Non è la prima, e certamente non sarà l’ultima, volta che i giudici autodisciplinari della pubblicità strigliano una casa automobilistica per aver suggerito stili di guida non responsabili, come tali capaci, per la suggestione che creano, di indurre a trascurare le normali regole di prudenza alla guida che tutti siamo chiamati a rispettare.

L’ultima vittima illustre è niente meno che lo spot  “Nuova Classe C Coupé. Per chi guida come vive”, ritenuto dal Comitato di controllo manifestamente contrario all’art. 12 bis – Sicurezza – del Codice di Autodisciplina della Comunicazione Commerciale.

Lo spot mostrava una giovane coppia alla guida dell’auto pubblicizzata che giungeva placidamente in riva a un lago. Il protagonista maschile, alla guida dell’auto, proponeva alla compagna di prendere il traghetto perché ritenuto  più pratico. La compagna, ritenuta banale la proposta poco allettante, suggeriva di sfidare il traghetto e, postasi   alla guida dell’auto, trasferendola su modalità “sport+”, partiva all’arrembaggio.
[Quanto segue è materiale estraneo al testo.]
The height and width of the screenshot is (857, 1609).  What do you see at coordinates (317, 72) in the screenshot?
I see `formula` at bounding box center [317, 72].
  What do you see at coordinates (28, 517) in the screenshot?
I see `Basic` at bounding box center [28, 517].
La musica fi faceva incalzante e l’auto sfrecciava lungo una strada costiera. Il pay off chiudeva la narrazione proponendo la Mercedes classe C “per chi guida come vive”.

Secondo il  Comitato di Controllo la scelta narrativa si traduceva in una inopportuna suggestione suscettibile di indurre i destinatari a comportamenti capaci di esporli a situazioni pericolose, trascurando le regole di prudenza e responsabilità indispensabili nella guida di veicoli. Il valore simbolico della comunicazione, in cui l’accezione del termine “sfida” esercitava tutto  il suo  impatto emozionale, così come la corsa veloce dell’auto, resa mediante il potere attrattivo delle immagini,   sono stati ritenuti dal Comitato elementi tali da configurare il contrasto con quanto il Codice di Autodisciplina impone in materia di sicurezza.